O governo esperava arrecadar R$ 56 bilhões com os julgamentos do Carf, mas os valores efetivamente recebidos ficaram em R$ 847 milhões. A frustração na arrecadação levou a Receita Federal a revisar para baixo a estimativa encaminhada pelo órgão — no valor de R$ 28,5 bilhões — para a lei orçamentária de 2025.

Na avaliação do advogado tributarista Júlio César Soares, sócio da Advocacia Dias de Souza, a postura adotada pelo governo em relação ao Conselho mostra a incompreensão quanto à natureza jurídica do órgão, que está situado entre o lançamento e a exigibilidade definitiva do crédito tributário, exercendo atividade de controle da legalidade. “Não se pode esquecer que o Carf julga, não arrecada. E julgar demanda tempo, escuta e compromisso com os princípios constitucionais. O verdadeiro desafio do Carf hoje é reafirmar seu papel institucional como órgão julgador, paritário e vocacionado à justiça fiscal”, afirmou ao Anuário da Justiça.
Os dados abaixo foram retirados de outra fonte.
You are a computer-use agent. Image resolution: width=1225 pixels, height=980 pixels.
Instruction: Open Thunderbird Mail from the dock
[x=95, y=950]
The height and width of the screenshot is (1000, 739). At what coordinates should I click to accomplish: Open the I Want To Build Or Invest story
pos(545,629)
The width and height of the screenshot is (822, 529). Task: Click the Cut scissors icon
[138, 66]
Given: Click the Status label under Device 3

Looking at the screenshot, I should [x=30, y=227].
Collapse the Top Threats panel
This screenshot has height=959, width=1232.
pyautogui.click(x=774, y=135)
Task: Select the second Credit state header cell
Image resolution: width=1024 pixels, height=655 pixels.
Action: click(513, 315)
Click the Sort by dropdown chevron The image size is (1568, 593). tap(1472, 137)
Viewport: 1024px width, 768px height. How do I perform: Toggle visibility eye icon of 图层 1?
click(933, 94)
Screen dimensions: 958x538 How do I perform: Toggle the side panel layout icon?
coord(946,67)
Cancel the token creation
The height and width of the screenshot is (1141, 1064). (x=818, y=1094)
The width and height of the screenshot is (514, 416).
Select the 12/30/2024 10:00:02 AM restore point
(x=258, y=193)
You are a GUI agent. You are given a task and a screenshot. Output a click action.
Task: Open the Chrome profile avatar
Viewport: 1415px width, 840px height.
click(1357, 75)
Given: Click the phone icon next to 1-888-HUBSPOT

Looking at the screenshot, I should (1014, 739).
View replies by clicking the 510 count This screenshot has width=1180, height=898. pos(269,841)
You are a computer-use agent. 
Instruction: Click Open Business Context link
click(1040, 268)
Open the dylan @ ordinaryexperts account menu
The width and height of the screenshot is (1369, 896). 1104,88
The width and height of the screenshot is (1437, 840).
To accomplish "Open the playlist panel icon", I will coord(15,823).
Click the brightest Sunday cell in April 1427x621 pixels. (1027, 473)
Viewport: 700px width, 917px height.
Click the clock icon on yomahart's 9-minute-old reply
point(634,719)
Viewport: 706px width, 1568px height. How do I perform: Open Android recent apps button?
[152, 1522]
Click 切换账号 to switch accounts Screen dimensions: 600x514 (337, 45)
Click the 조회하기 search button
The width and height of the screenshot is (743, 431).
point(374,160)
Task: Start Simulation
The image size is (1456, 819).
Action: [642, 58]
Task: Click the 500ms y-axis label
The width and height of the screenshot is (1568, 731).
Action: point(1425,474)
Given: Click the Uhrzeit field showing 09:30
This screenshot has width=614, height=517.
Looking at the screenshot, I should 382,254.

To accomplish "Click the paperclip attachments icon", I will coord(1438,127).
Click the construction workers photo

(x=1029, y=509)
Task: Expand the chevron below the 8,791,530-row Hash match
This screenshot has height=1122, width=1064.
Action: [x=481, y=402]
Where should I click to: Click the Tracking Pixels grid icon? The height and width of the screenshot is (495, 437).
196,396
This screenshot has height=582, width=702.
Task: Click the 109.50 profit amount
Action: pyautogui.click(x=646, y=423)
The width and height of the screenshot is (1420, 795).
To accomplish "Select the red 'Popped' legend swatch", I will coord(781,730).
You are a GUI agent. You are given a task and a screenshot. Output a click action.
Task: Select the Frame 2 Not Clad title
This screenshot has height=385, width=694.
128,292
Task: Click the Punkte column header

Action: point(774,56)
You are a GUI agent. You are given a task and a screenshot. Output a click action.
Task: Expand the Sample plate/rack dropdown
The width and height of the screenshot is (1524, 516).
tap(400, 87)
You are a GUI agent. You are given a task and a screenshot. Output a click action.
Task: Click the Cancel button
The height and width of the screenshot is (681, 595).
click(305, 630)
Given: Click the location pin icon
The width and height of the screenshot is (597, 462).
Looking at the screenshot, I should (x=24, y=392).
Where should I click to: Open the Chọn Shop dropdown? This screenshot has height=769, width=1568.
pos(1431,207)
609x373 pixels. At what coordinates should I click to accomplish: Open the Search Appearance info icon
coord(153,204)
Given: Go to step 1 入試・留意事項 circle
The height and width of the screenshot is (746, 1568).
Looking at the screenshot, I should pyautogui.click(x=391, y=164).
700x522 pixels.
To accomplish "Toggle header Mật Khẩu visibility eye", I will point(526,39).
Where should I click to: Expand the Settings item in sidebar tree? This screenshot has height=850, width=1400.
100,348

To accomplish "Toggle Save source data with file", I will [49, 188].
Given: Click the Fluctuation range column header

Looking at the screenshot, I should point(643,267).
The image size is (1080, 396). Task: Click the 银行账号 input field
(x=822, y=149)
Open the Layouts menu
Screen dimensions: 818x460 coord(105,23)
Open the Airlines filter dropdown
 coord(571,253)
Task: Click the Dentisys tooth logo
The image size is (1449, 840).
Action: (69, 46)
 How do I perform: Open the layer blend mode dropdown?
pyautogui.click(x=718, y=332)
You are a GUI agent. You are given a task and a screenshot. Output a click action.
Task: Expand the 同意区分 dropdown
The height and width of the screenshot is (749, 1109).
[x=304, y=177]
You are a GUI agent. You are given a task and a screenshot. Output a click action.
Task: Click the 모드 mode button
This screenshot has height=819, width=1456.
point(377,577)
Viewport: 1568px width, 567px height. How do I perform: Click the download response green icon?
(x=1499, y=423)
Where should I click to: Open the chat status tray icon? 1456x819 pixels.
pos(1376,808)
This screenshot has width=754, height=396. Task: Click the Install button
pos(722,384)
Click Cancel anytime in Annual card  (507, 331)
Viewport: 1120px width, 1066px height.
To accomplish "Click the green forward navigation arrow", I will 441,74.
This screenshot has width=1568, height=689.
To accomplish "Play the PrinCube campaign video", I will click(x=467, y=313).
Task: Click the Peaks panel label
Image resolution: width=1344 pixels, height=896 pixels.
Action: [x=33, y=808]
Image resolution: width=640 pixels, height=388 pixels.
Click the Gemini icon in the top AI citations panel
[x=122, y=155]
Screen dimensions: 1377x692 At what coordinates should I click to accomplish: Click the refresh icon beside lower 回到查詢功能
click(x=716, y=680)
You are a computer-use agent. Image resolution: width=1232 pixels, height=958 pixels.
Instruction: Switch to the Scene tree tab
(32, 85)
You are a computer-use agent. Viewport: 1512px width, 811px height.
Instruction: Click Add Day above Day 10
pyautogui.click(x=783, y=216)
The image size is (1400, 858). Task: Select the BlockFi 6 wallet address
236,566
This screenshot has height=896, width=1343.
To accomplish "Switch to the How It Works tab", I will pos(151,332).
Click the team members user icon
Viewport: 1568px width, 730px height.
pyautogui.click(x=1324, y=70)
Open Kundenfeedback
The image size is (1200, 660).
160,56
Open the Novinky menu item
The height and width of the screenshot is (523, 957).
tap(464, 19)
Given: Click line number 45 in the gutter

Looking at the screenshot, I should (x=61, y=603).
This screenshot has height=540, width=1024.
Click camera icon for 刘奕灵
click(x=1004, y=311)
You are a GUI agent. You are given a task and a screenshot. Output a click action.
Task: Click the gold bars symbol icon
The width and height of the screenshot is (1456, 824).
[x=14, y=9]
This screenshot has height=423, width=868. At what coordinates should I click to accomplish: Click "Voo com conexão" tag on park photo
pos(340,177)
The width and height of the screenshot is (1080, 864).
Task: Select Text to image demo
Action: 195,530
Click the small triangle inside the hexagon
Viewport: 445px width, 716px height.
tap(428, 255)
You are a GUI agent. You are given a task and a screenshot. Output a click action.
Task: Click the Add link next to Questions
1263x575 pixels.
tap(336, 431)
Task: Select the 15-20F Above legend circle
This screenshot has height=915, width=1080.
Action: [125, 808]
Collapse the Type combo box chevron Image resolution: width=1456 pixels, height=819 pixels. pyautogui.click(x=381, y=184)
A polêmica sobre a arrecadação se soma à discussão sobre o retorno do voto de qualidade, restabelecido pela Lei 14.689/2023. O dispositivo atribui ao presidente da turma julgadora, sempre representante da Fazenda, o poder de desempatar os julgamentos. Na opinião do advogado André Gimenez, especialista em Direito Tributário do escritório Simões Pires, a medida se mostra prejudicial aos contribuintes por resultar na reversão de algumas teses que vinham recebendo decisões favoráveis, como é o caso da dedução retroativa de juros sobre o capital próprio. “É uma discussão que se arrasta há anos na jurisprudência do Carf, sempre com votos divididos. Com o voto de qualidade pró-contribuinte, em 2020, várias decisões permitiram a dedução. Bastou a volta do voto de qualidade pró-Fisco para que o mesmo órgão revisse sua jurisprudência. O contribuinte, então, perdeu tanto no mérito da questão quanto na segurança jurídica”, disse à reportagem.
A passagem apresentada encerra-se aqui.